**What you will do**.
Copy the data below line for line, with no changes at all.

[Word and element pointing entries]

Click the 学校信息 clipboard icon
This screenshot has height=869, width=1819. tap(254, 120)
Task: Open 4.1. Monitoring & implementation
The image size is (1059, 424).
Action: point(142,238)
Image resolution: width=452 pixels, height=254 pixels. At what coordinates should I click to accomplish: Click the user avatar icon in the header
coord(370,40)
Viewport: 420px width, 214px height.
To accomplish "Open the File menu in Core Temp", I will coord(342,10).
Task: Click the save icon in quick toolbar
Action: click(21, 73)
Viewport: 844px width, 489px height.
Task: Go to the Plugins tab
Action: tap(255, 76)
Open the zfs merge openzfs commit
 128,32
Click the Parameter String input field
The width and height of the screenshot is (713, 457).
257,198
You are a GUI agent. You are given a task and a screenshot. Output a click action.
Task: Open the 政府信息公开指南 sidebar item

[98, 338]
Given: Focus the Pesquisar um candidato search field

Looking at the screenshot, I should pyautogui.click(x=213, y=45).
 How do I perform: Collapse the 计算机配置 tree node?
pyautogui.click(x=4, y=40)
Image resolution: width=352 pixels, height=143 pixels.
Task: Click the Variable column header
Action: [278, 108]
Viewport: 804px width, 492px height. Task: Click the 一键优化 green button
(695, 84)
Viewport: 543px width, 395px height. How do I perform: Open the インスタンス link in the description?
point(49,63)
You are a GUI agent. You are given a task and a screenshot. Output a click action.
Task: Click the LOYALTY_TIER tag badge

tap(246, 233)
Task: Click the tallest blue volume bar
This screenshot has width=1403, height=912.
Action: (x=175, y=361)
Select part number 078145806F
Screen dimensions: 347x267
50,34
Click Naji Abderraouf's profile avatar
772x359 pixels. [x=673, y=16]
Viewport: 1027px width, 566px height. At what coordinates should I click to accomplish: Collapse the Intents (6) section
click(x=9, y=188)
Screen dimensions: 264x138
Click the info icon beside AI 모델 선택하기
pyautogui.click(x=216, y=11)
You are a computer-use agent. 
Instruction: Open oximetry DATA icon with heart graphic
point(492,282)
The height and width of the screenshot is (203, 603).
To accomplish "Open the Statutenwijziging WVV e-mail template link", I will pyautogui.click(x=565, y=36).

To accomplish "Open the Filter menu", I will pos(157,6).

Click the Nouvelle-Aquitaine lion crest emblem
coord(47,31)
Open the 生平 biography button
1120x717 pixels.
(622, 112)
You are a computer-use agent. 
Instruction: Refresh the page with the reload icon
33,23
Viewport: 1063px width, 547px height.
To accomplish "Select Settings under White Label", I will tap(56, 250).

**Task output**.
Click the 学校信息 clipboard icon
This screenshot has height=869, width=1819. tap(254, 120)
Task: Open 4.1. Monitoring & implementation
The image size is (1059, 424).
Action: point(142,238)
Image resolution: width=452 pixels, height=254 pixels. At what coordinates should I click to accomplish: Click the user avatar icon in the header
coord(370,40)
Viewport: 420px width, 214px height.
To accomplish "Open the File menu in Core Temp", I will coord(342,10).
Task: Click the save icon in quick toolbar
Action: click(21, 73)
Viewport: 844px width, 489px height.
Task: Go to the Plugins tab
Action: tap(255, 76)
Open the zfs merge openzfs commit
 128,32
Click the Parameter String input field
The width and height of the screenshot is (713, 457).
257,198
You are a GUI agent. You are given a task and a screenshot. Output a click action.
Task: Open the 政府信息公开指南 sidebar item

[98, 338]
Given: Focus the Pesquisar um candidato search field

Looking at the screenshot, I should pyautogui.click(x=213, y=45).
 How do I perform: Collapse the 计算机配置 tree node?
pyautogui.click(x=4, y=40)
Image resolution: width=352 pixels, height=143 pixels.
Task: Click the Variable column header
Action: [278, 108]
Viewport: 804px width, 492px height. Task: Click the 一键优化 green button
(695, 84)
Viewport: 543px width, 395px height. How do I perform: Open the インスタンス link in the description?
point(49,63)
You are a GUI agent. You are given a task and a screenshot. Output a click action.
Task: Click the LOYALTY_TIER tag badge

tap(246, 233)
Task: Click the tallest blue volume bar
This screenshot has width=1403, height=912.
Action: (x=175, y=361)
Select part number 078145806F
Screen dimensions: 347x267
50,34
Click Naji Abderraouf's profile avatar
772x359 pixels. [x=673, y=16]
Viewport: 1027px width, 566px height. At what coordinates should I click to accomplish: Collapse the Intents (6) section
click(x=9, y=188)
Screen dimensions: 264x138
Click the info icon beside AI 모델 선택하기
pyautogui.click(x=216, y=11)
You are a computer-use agent. 
Instruction: Open oximetry DATA icon with heart graphic
point(492,282)
The height and width of the screenshot is (203, 603).
To accomplish "Open the Statutenwijziging WVV e-mail template link", I will pyautogui.click(x=565, y=36).

To accomplish "Open the Filter menu", I will pos(157,6).

Click the Nouvelle-Aquitaine lion crest emblem
coord(47,31)
Open the 生平 biography button
1120x717 pixels.
(622, 112)
You are a computer-use agent. 
Instruction: Refresh the page with the reload icon
33,23
Viewport: 1063px width, 547px height.
To accomplish "Select Settings under White Label", I will tap(56, 250).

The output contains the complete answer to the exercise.